The way couples managed unexpected changes in the soldier and post-mTBI family reintegration appears to have been influenced by the spouse’s prior reintegration experiences and the soldier’s length of service in the military. Soldiers with more years of service and who were senior ranking appeared to accept the post-mTBI changes as being one of the risks or costs of serving in the military, whereas soldiers with fewer than 10 years of service viewed the post-injury changes as a loss of their career and of the lifelong dream of being a career soldier.  In general, soldiers with more time in the Army and longer marriages adjusted to the new normal better than soldiers whose Army careers had just begun and/or who had newer marriages. Couples with more mature marriages (marriages of at least 10 years) adjusted to post-injury changes faster and better than couples with more recent marriages (less than 10 years). All spouses who had been married longer than 10 years indicated that they did not have clear boundaries about family roles or responsibilities; instead, these couples worked as a team and shared whatever tasks that needed to be done. These spouses appeared to be experienced homemakers who maintained their homes independently while their soldier spouses were gone. At the same time, they were willing to give up part of their independence upon the soldier's return.
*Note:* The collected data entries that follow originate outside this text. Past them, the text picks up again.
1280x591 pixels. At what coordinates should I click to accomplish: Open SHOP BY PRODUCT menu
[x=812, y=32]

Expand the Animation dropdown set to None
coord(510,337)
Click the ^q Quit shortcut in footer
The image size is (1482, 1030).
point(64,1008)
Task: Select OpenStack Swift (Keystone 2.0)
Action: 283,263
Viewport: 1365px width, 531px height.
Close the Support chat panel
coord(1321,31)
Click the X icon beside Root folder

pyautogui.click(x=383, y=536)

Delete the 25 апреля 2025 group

The study findings suggest that the process of post-mTBI family reintegration—finding a new normal—is an evolving process that includes facing reality and accepting changes. This study provides a basic understanding of the needs of soldiers and their spouses following mTBI. Unlike other studies that focused exclusively on the view of the spouse, this study offers views of both injured individuals and their spouses, thus providing a more comprehensive understanding of how married couples manage the challenges of post-mTBI changes.

Conclusion: Individuals with mTBI and their families may benefit from interventions that directly address mismatched expectations and promote the acceptance of new normal. Due to mTBI’s lack of visible injury, soldiers may confuse their mTBI symptoms with those of other deployment-related injuries and therefore delaying treatment. Future studies with longitudinal designs that examine mTBI symptoms as they evolve over time may provide a deeper understanding of how injured individuals and their uninjured spouses experience the variable nature of mTBI. These studies may illuminate how couples can achieve a successful recovery over time and can thus provide a basis for creating effective rehabilitation and support programs.  In addition, future research that explores individual and family coping post mTBI could provide a foundation for developing interventions that are tailored to family post-injury adjustment challenges.